The most important thing about colour

I have worked in colour pretty much all my life. In 1980 I started learning at the University of Leeds where I was enrolled on BSc Colour Chemistry. That was 44 years ago!

Since 1980 I have been learning, working, researching and teaching colour for almost all of those years. I have learned a lot and I am sure I still have a lot to learn. For example, only a few weeks ago learned that the colour name magenta is named after an actual town in North Italy. I discovered this when doing some research about colour names for the following video.

And I recently I have been learning so many new things from a book called The History of Colour by Neil Parkinson. I can’t tell you how much I am enjoying reading it. But more about that later.

I often say to people that the most important thing about colour that I ever learned is called the principle of univariance. I read about it in Brian Wandell’s book Foundations of Vision in the 1990s. It was discovered by someone called William Rushton in the 1960s. It is about how the human cones operate and it is so fundamental to explaining how colour vision works. It explains how we can discriminate between different wavelengths of light despite only have three types of light-sensitive cells that each have broad-band spectral sensitivity.

It explains why we have metamerism – which is where, for example, two spectrally dissimilar objects can look the same colour when viewed under one light source but then be a mismatch when viewed under a different light source.

It explains why additive mixing occurs. Why we can additively mix red and green light to get yellow. And it even explains subtractive colour mixing if you think deeply about it.

So the video How does colour vision work?, is really about how cones work and the principles of univariance.

Do women use more colour names than men?

I just came across this funny cartoon about the difference between men and women in terms of colour names.

doghouse_color_wheel_altered

But on the same page I found the results from an actual colour survey where over five million colours were named across 222,500 user sessions. One aspect of the results is shown below:

doghouse_analysis

It does seem that there is some evidence that women use more colour names than men – though generally there was agreement between how the names were used. For further details see the original article.

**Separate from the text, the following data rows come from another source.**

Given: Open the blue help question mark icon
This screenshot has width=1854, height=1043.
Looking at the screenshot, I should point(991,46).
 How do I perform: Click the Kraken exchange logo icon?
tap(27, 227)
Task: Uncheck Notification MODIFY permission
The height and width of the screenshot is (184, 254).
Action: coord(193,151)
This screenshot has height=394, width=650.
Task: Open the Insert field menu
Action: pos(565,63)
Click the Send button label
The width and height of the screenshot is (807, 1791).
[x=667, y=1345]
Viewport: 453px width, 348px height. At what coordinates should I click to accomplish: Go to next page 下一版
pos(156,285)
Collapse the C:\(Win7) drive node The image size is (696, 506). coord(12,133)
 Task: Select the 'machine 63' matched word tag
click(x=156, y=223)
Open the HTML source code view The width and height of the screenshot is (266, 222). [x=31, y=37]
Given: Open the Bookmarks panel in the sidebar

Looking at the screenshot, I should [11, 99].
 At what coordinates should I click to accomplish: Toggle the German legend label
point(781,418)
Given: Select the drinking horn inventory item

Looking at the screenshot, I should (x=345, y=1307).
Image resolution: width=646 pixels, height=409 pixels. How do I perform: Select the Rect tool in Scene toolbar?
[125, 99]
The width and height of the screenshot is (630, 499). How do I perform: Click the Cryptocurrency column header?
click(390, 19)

Effect of colour names on consumer decisions

For several decades there has been a great interest in understanding how we use colour names. Do we use the same colour categories (even though they may be called different things in different languages) irrespective of language and culture; in other words, is our perception of colour the same across all cultures and this shapes our use of colour names? Or, is our perception of colour shaped by our language. A well-known study by Berlin and Kay in the late 1960s suggested that language is shaped by perception. But the alterantive hypothesis – known as the Sapir-Whorf hypothesis – that perception is shaped by language also has support. We may soon know more about this issue because of an interesting on-line colour experiment being carried out by a scientist at Hewlatt-Packard. California-based Nathan Moroney’s multi-lingual colour-naming experiment uses a clever design that allows each participant to perform a small part of the experiment; but when lots of people take part – from all parts of the world and using different languages – some interesting and valuable data is collected. I won’t say any more about the work here because it is not complete yet; but I urge you to go and take part in the experiment. It only takes a minute or less to do it. And there is a debriefing document that you can read about the results obtained so far. Please visit http://www.hpl.hp.com/personal/Nathan_Moroney/mlcn.html.

Meanwhile a study by Skirinko (at the University of Virginia) and colleagues at Rice University reveals that the colour names that companies such for their products can have a big effect on sales. Consumer reactions are more positive to fancy names such as mocha as opposed to simple and generic names such as brown. The explanation for this is based on categorical perception; people use categories and a name such a mocha maps to a more positive cataegory than the simpler brown. So it is perhaps not jsut the colour of a product that affects sales; sales may also be affected by the langauage used to describe the colours of products.

The work by Skirinko et al. was published in Psychology and Marketing in 2006.